- _Extracted text_
* begin *

During the week, Darrell Daily can be found trimming and carving slabs of brisket at Kelly’s Hill Country BBQ. Two 1,000-pound smokers flank a black trailer parked along Ranch Road 12 in Wimberley, Texas, slow-cooking a variety of meats that sell out daily without the benefit of a brick-and-mortar restaurant.
The fencing around the smokers features black silhouettes of a pig and a cow, and big red letters that read, “BBQ.” Nothing more needs to be said—just smelled and tasted. The Lone Star State is the motherland of barbecue, and Kelly’s has been lauded by Texas Monthly as one of its best proprietors.
On fall weekends, Daily puts away his carving tools and hits the road with his wife, Christi, and her parents. Wherever the Army Black Knights are playing football, they’ll be there. Their youngest of three children, Bryson, is the senior quarterback of an undefeated team, and this is the last roundup. For the moment, at least, this is the final stage of the family football dynasty.
“We aren’t going to miss one,” Darrell says.
Darrell is living the quintessential Texas life. After decades coaching high school football in the state that loves it the most, he now hangs around a barbecue truck with a couple other retired coaches and proprietor Kelly Evers, himself a former social studies teacher. Then Darrell and Christi travel the country watching their son play quarterback like a wrecking ball.
It’s a perfect combination of avocations, and the Dailys have been rewarded with a perfect season to this point.
Army is 9–0 and in contention for both the American Athletic Conference championship and a College Football Playoff berth. Bryson is a fringe Heisman Trophy candidate, the prime weapon in a blunt-force option offense that leads the nation in rushing. It’s all highly improbable—the Black Knights have their highest AP ranking since 1962 (No. 16), and Daily has risen from two-star prospect to being heralded as “Captain America” by some in the media.
He’s got the looks for that role, but in reality, this a story steeped in West Texas grit more than anything glamorous. “He’s the overalls, hard-hat, lunch-pail, digging-the-fence-line-with-you type dude,” says Army offensive line coach Mike Viti, who recruited Daily out of Abernathy, a no-stoplight town 20 miles north of Lubbock that was built to serve the Santa Fe Railroad more than a century ago.
The Dailys have lived the football life for generations—both of Bryson’s grandfathers were coaches as well (and his mom coached basketball and track). There was plenty of sports knowledge passed down, but more than that there was a conviction about how the game—all games—should be played. That went for Bryson’s older sisters, Brooke and Ali, as well.
“We were very old school,” Christi says. “The team was going to be it, not the individual. If we were wearing white socks, we were all wearing white socks.”
Says Darrell, “We always played harder than everyone. I coached pretty hard. I was pretty aggressive. But I loved the kids, and they believed in what we were doing.”
Darrell was a fullback and linebacker when he played for his dad, Carroll. In turn, he became the winningest coach in Abernathy history—in large part thanks to his son. Bryson was a four-sport kid who started at quarterback for four years, leading the Abernathy Antelopes to the Class 2-A state semifinals as a freshman—kicking the winning field goal in the round of 16, naturally.
His quarterback credentials got him nowhere with recruiters. Bryson was targeted by the Ivy League schools and smaller Texas programs as a linebacker. While he had the mentality to play that position, he wanted a chance to play QB. Army offered it to him in its throwback offense, plus all the other mutually attractive elements of a program that bills itself as the “Last of the Hard.”

* end *

- _Challenge 1_
In the records, starting with the line that contains "The height and width of the screenshot is (814, 1100)." and going on through the end of the records, change "Actions dropdown" to "Actions menu" and reproduce those lines with nothing else altered. Leave the pictures out of your answer.

- _Source data_
* begin *

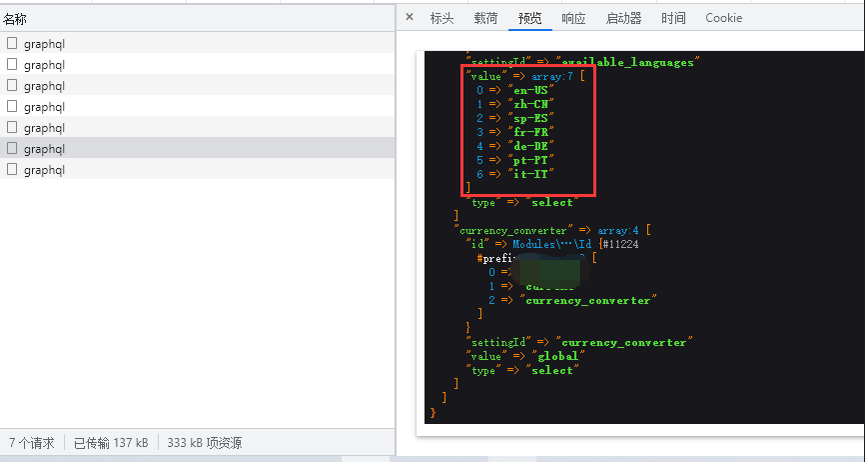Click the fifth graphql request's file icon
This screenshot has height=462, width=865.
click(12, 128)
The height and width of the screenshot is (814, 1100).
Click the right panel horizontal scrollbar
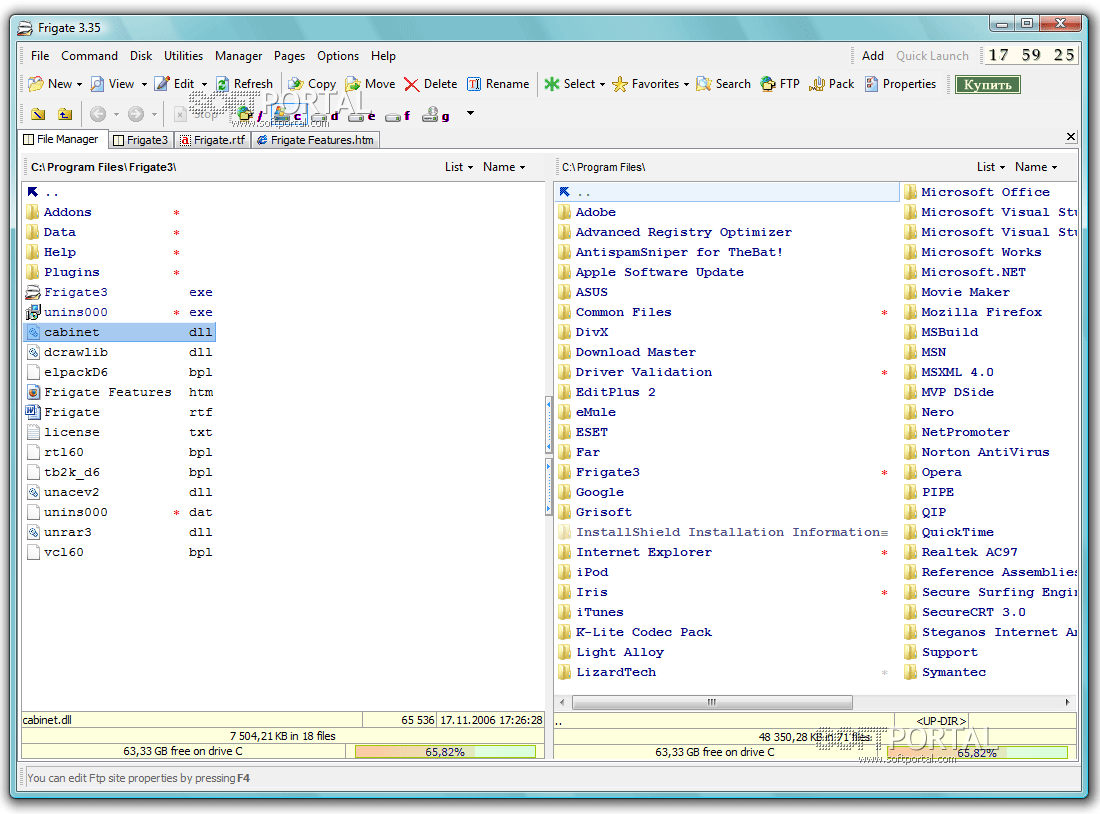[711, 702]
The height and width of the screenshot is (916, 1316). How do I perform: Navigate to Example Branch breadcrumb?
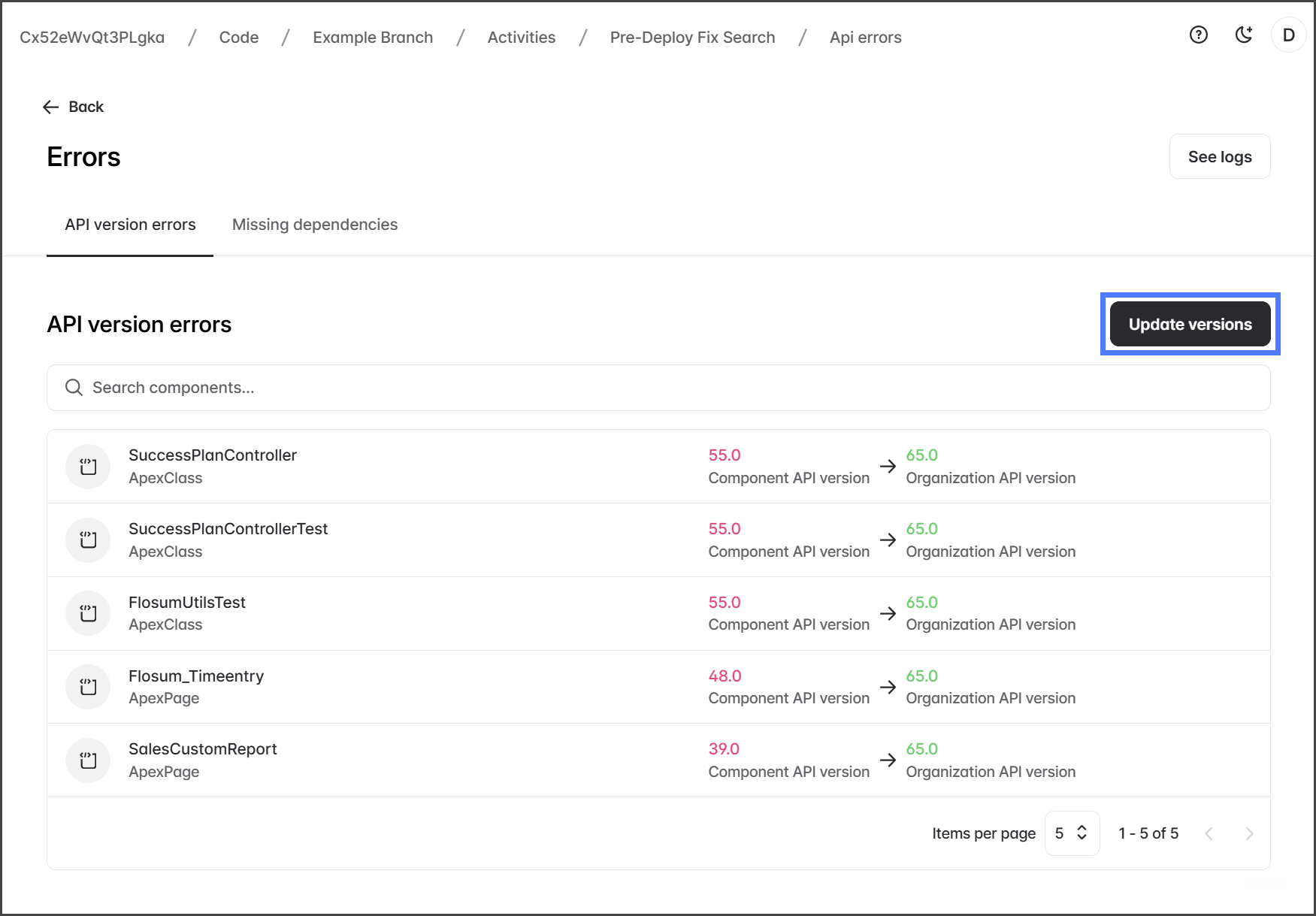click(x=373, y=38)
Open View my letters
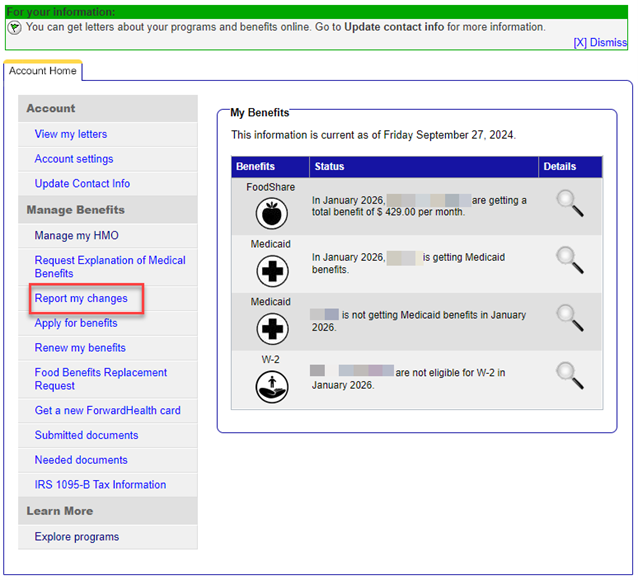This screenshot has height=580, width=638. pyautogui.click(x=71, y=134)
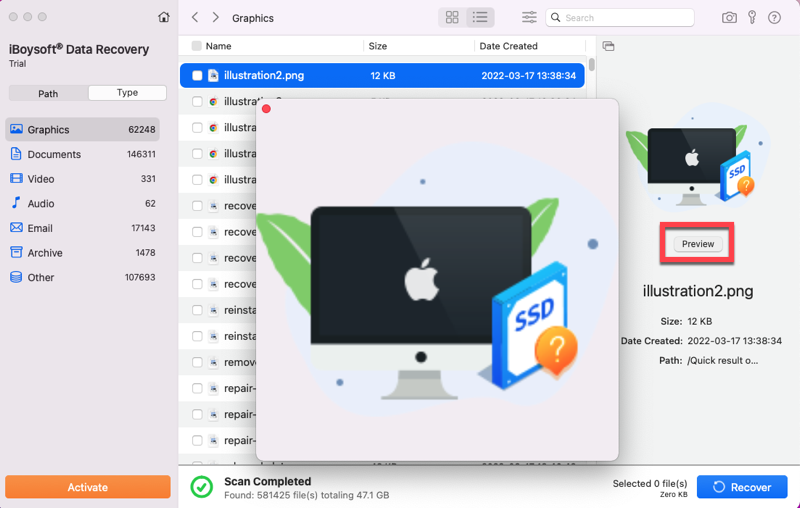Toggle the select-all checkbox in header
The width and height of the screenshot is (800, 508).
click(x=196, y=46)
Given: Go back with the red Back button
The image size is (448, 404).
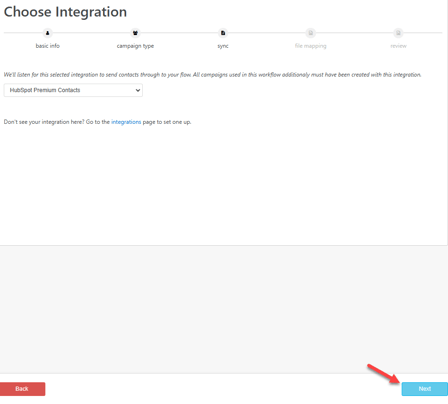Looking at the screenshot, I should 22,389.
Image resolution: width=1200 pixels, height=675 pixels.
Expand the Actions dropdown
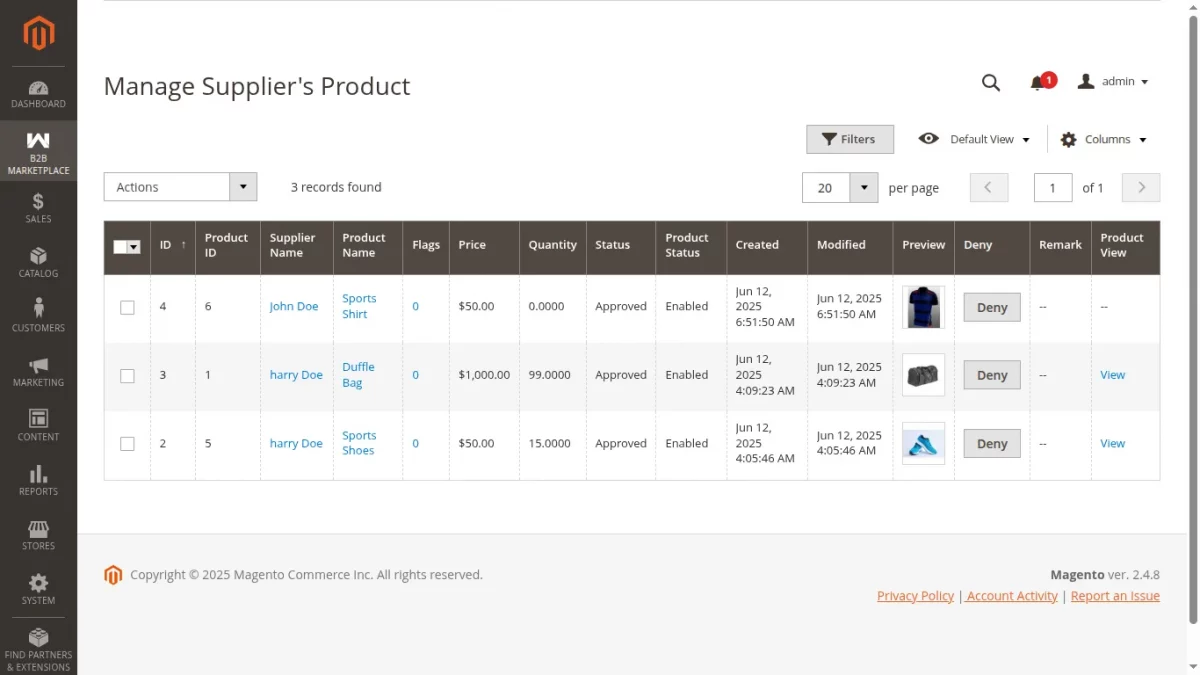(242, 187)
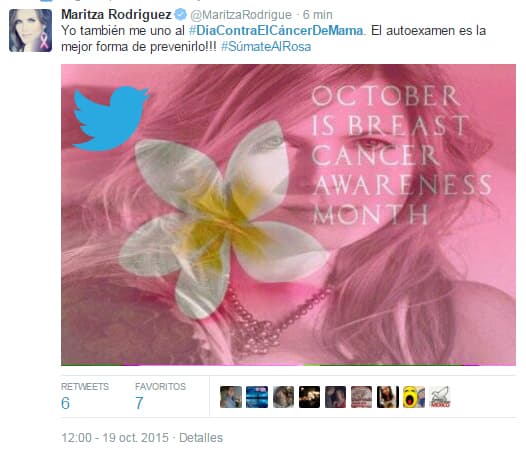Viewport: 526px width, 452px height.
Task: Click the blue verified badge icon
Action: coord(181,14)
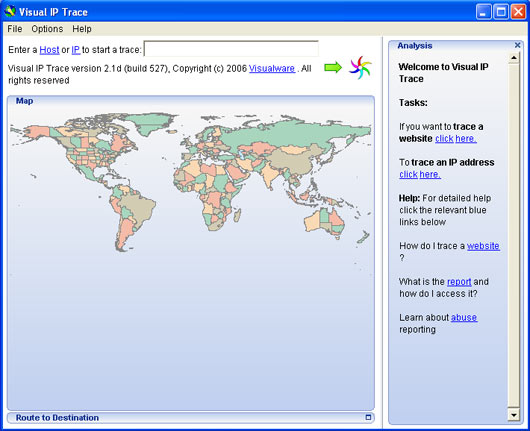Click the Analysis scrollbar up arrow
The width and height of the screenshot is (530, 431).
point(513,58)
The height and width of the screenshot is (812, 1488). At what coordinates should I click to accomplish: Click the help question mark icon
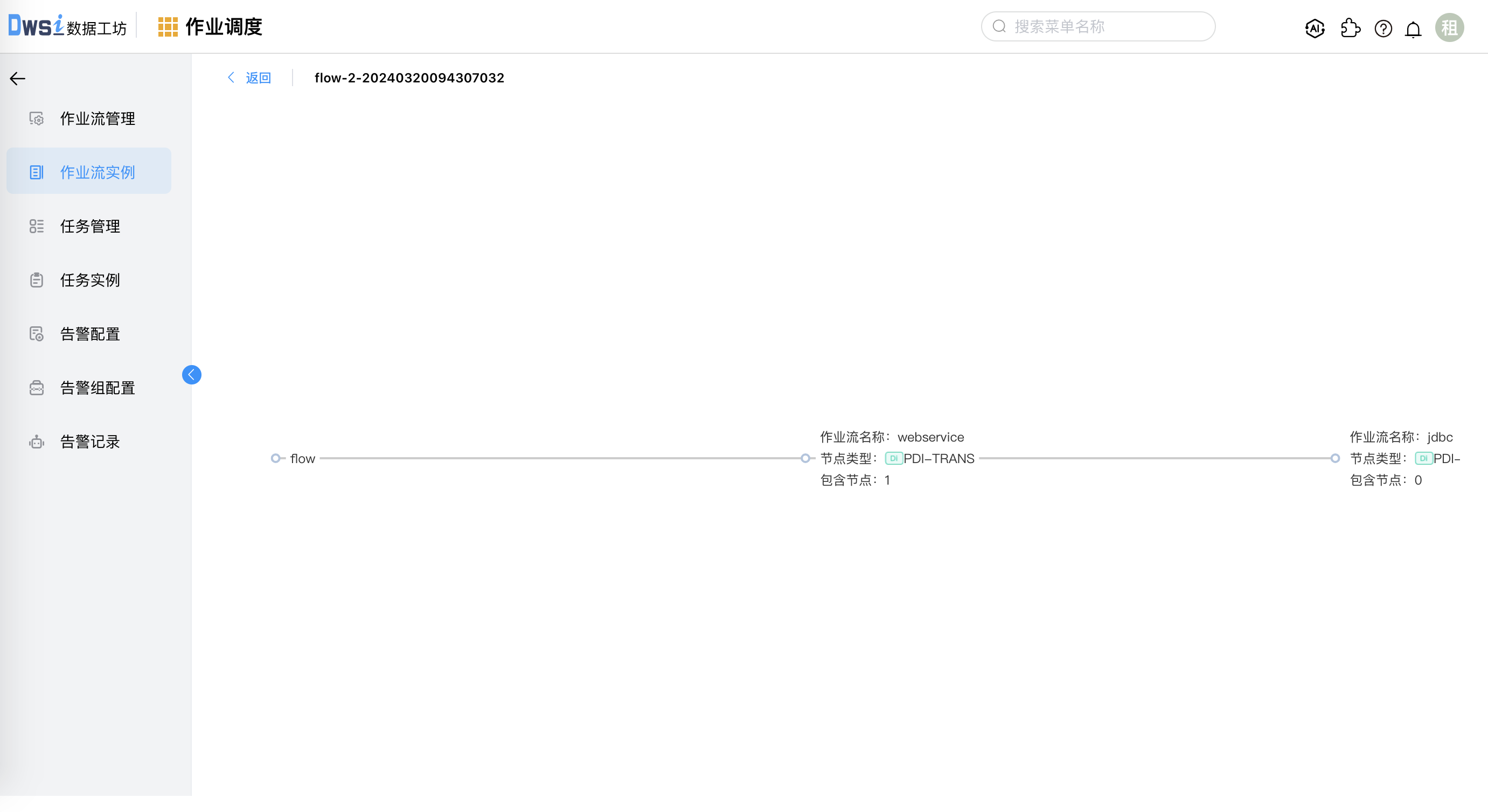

* end *

- _Challenge 2_
In the article about Bryson Daily, what road is the trailer for Kelly's Hill Country BBQ parked along?

- _Output 1_
The height and width of the screenshot is (814, 1100).
Click the right panel horizontal scrollbar
[711, 702]
The height and width of the screenshot is (916, 1316). How do I perform: Navigate to Example Branch breadcrumb?
click(x=373, y=38)
Open View my letters
This screenshot has height=580, width=638. pyautogui.click(x=71, y=134)
Toggle the select-all checkbox in header
The width and height of the screenshot is (800, 508).
click(x=196, y=46)
Given: Go back with the red Back button
The image size is (448, 404).
Looking at the screenshot, I should 22,389.
Image resolution: width=1200 pixels, height=675 pixels.
Expand the Actions menu
(242, 187)
Viewport: 526px width, 452px height.
Task: Click the blue verified badge icon
Action: coord(181,14)
Click the Analysis scrollbar up arrow
The width and height of the screenshot is (530, 431).
point(513,58)
The height and width of the screenshot is (812, 1488). At what coordinates should I click to accomplish: Click the help question mark icon

- _Output 2_
Ranch Road 12 in Wimberley, Texas.